MTI & Agung Raya jadi CFS, Barata bangun crane, Koja perkuat digital

Dua perusahaan penyedia layanan logistik di pelabuhan Tanjung Priok yakni PT. Multi Terminal Indonesia (IPC Logistic Services) dan PT.Agung Raya, menjadi operator fasilitas pusat konsolidasi kargo ekspor impor atau container freight station (CFS) center di Pelabuhan Tanjung Priok Jakarta.

JAKARTA (alfijak); PT. MTI merupakan salah satu anak usaha PT. Pelabuhan Indonesia II/ IPC, sedangkan PT. Agung Raya merupakan perusahaan swasta yang berkecimpung pada layanan logistik, pergudangan dan pengelola tempat penimbunan sementara (TPS) di wilayah pabean pelabuhan Priok.

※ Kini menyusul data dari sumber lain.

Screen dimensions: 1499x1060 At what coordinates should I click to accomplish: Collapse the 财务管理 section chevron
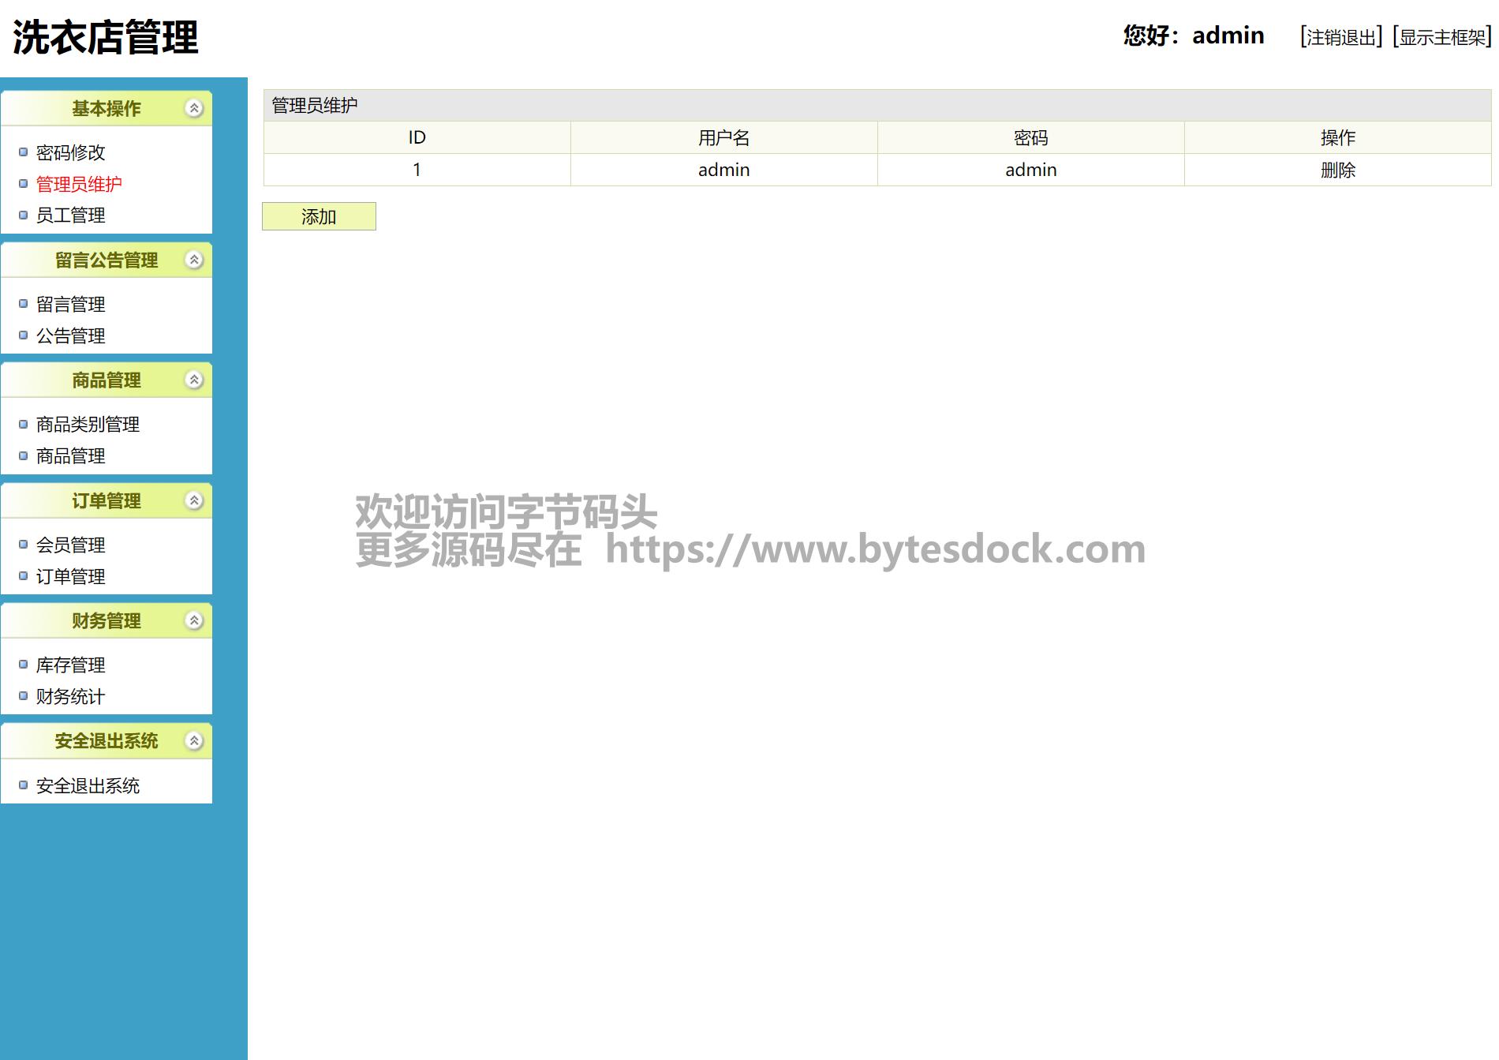tap(194, 620)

Direktur Operasi dan Sistem Informasi Tehnologi Pelindo II, Prasetiadi mengatakan kedua perusahaan itu hanya berperan sebagai operator, sedangkan manajemen pengelolaan fasilitas CFS center dinaungi langsung oleh PT. Pelindo II cabang Tanjung Priok.

Jika tidak ada kendala berarti, imbuhnya, fasilitas CFS center di pelabuhan Priok bakal resmi dioperasikan pada pekan ini juga mengingat seluruh infrastruktur dan peralatannya sudah siap.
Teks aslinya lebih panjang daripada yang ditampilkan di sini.